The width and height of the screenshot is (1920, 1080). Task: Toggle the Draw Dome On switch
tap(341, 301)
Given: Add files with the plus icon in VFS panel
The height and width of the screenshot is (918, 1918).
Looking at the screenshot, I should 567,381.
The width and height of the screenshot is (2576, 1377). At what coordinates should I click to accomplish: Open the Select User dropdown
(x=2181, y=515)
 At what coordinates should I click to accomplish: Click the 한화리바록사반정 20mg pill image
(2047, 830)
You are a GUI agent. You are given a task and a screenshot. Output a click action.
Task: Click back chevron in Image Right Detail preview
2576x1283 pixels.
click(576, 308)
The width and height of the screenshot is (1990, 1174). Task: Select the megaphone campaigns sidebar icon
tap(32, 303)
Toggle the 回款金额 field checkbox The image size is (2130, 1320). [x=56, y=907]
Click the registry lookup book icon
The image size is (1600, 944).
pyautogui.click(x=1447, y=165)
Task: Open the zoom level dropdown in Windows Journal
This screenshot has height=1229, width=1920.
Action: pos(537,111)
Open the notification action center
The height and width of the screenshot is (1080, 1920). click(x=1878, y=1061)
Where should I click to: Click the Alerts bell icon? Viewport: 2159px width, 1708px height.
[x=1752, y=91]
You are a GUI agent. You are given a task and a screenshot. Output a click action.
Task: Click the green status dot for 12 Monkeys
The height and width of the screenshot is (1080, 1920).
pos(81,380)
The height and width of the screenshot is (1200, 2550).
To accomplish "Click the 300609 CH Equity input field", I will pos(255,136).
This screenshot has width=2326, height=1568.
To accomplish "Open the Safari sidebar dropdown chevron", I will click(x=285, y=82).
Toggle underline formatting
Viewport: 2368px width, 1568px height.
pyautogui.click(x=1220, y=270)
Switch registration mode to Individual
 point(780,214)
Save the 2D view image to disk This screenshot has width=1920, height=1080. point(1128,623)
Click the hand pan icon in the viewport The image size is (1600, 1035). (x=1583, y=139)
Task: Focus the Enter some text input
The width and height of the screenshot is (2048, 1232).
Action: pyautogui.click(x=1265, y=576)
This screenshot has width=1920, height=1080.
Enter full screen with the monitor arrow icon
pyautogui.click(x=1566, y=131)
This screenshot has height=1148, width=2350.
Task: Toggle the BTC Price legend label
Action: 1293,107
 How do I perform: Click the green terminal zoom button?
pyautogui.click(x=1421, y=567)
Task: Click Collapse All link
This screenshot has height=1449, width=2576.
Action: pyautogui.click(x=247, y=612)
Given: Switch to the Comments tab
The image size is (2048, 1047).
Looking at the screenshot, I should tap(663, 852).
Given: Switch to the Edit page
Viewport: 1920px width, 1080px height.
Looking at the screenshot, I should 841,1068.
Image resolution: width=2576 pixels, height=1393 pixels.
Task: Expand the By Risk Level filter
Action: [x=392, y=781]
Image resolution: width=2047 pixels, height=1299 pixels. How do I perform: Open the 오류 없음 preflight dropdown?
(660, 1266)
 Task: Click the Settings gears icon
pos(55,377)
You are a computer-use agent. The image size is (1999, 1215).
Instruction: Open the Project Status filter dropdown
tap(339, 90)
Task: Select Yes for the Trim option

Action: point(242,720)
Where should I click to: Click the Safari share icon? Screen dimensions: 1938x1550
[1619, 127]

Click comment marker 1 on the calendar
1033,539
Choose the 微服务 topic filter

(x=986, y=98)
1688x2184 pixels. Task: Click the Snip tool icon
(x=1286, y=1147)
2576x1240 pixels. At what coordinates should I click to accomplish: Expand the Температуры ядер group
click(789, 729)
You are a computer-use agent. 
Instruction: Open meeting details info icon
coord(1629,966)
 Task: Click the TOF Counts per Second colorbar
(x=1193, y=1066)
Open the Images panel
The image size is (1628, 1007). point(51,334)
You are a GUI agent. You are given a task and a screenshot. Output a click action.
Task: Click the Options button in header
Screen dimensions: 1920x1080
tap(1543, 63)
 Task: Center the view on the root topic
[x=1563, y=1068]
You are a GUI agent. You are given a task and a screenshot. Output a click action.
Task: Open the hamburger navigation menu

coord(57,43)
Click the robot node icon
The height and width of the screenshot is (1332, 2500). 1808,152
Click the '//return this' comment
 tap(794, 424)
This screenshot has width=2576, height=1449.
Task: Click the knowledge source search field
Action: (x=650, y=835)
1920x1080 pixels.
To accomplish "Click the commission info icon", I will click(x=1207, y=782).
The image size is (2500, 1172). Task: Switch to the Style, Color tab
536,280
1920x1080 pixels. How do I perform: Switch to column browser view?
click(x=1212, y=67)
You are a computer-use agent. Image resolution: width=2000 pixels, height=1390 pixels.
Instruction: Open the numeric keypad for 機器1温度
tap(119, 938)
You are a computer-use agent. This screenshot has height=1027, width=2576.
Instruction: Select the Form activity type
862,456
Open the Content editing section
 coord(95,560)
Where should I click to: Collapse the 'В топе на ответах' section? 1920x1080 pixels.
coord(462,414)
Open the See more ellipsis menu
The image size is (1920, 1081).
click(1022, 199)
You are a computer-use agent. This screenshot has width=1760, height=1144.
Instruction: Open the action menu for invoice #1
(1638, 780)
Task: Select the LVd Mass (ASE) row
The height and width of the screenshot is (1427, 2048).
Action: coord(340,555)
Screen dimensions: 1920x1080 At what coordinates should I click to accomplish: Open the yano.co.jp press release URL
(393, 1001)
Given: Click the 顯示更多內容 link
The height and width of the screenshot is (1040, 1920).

○ ○ ○ ○

**Work order:**
The records above need to be retyped in full, exactly as they stand.

**Completed exercise:**
The width and height of the screenshot is (1920, 1080). Task: Toggle the Draw Dome On switch
tap(341, 301)
Given: Add files with the plus icon in VFS panel
The height and width of the screenshot is (918, 1918).
Looking at the screenshot, I should 567,381.
The width and height of the screenshot is (2576, 1377). At what coordinates should I click to accomplish: Open the Select User dropdown
(x=2181, y=515)
 At what coordinates should I click to accomplish: Click the 한화리바록사반정 20mg pill image
(2047, 830)
You are a GUI agent. You are given a task and a screenshot. Output a click action.
Task: Click back chevron in Image Right Detail preview
2576x1283 pixels.
click(576, 308)
The width and height of the screenshot is (1990, 1174). Task: Select the megaphone campaigns sidebar icon
tap(32, 303)
Toggle the 回款金额 field checkbox The image size is (2130, 1320). [x=56, y=907]
Click the registry lookup book icon
The image size is (1600, 944).
pyautogui.click(x=1447, y=165)
Task: Open the zoom level dropdown in Windows Journal
This screenshot has height=1229, width=1920.
Action: pos(537,111)
Open the notification action center
The height and width of the screenshot is (1080, 1920). click(x=1878, y=1061)
Where should I click to: Click the Alerts bell icon? Viewport: 2159px width, 1708px height.
[x=1752, y=91]
You are a GUI agent. You are given a task and a screenshot. Output a click action.
Task: Click the green status dot for 12 Monkeys
The height and width of the screenshot is (1080, 1920).
pos(81,380)
The height and width of the screenshot is (1200, 2550).
To accomplish "Click the 300609 CH Equity input field", I will pos(255,136).
This screenshot has width=2326, height=1568.
To accomplish "Open the Safari sidebar dropdown chevron", I will click(x=285, y=82).
Toggle underline formatting
Viewport: 2368px width, 1568px height.
pyautogui.click(x=1220, y=270)
Switch registration mode to Individual
 point(780,214)
Save the 2D view image to disk This screenshot has width=1920, height=1080. point(1128,623)
Click the hand pan icon in the viewport The image size is (1600, 1035). (x=1583, y=139)
Task: Focus the Enter some text input
The width and height of the screenshot is (2048, 1232).
Action: pyautogui.click(x=1265, y=576)
This screenshot has width=1920, height=1080.
Enter full screen with the monitor arrow icon
pyautogui.click(x=1566, y=131)
This screenshot has height=1148, width=2350.
Task: Toggle the BTC Price legend label
Action: 1293,107
 How do I perform: Click the green terminal zoom button?
pyautogui.click(x=1421, y=567)
Task: Click Collapse All link
This screenshot has height=1449, width=2576.
Action: pyautogui.click(x=247, y=612)
Given: Switch to the Comments tab
The image size is (2048, 1047).
Looking at the screenshot, I should tap(663, 852).
Given: Switch to the Edit page
Viewport: 1920px width, 1080px height.
Looking at the screenshot, I should 841,1068.
Image resolution: width=2576 pixels, height=1393 pixels.
Task: Expand the By Risk Level filter
Action: [x=392, y=781]
Image resolution: width=2047 pixels, height=1299 pixels. How do I perform: Open the 오류 없음 preflight dropdown?
(660, 1266)
 Task: Click the Settings gears icon
pos(55,377)
You are a computer-use agent. The image size is (1999, 1215).
Instruction: Open the Project Status filter dropdown
tap(339, 90)
Task: Select Yes for the Trim option

Action: point(242,720)
Where should I click to: Click the Safari share icon? Screen dimensions: 1938x1550
[1619, 127]

Click comment marker 1 on the calendar
1033,539
Choose the 微服务 topic filter

(x=986, y=98)
1688x2184 pixels. Task: Click the Snip tool icon
(x=1286, y=1147)
2576x1240 pixels. At what coordinates should I click to accomplish: Expand the Температуры ядер group
click(789, 729)
You are a computer-use agent. 
Instruction: Open meeting details info icon
coord(1629,966)
 Task: Click the TOF Counts per Second colorbar
(x=1193, y=1066)
Open the Images panel
The image size is (1628, 1007). point(51,334)
You are a GUI agent. You are given a task and a screenshot. Output a click action.
Task: Click the Options button in header
Screen dimensions: 1920x1080
tap(1543, 63)
 Task: Center the view on the root topic
[x=1563, y=1068]
You are a GUI agent. You are given a task and a screenshot. Output a click action.
Task: Open the hamburger navigation menu

coord(57,43)
Click the robot node icon
The height and width of the screenshot is (1332, 2500). 1808,152
Click the '//return this' comment
 tap(794, 424)
This screenshot has width=2576, height=1449.
Task: Click the knowledge source search field
Action: (x=650, y=835)
1920x1080 pixels.
To accomplish "Click the commission info icon", I will click(x=1207, y=782).
The image size is (2500, 1172). Task: Switch to the Style, Color tab
536,280
1920x1080 pixels. How do I perform: Switch to column browser view?
click(x=1212, y=67)
You are a computer-use agent. Image resolution: width=2000 pixels, height=1390 pixels.
Instruction: Open the numeric keypad for 機器1温度
tap(119, 938)
You are a computer-use agent. This screenshot has height=1027, width=2576.
Instruction: Select the Form activity type
862,456
Open the Content editing section
 coord(95,560)
Where should I click to: Collapse the 'В топе на ответах' section? 1920x1080 pixels.
coord(462,414)
Open the See more ellipsis menu
The image size is (1920, 1081).
click(1022, 199)
You are a computer-use agent. This screenshot has width=1760, height=1144.
Instruction: Open the action menu for invoice #1
(1638, 780)
Task: Select the LVd Mass (ASE) row
The height and width of the screenshot is (1427, 2048).
Action: coord(340,555)
Screen dimensions: 1920x1080 At what coordinates should I click to accomplish: Open the yano.co.jp press release URL
(393, 1001)
Given: Click the 顯示更多內容 link
The height and width of the screenshot is (1040, 1920).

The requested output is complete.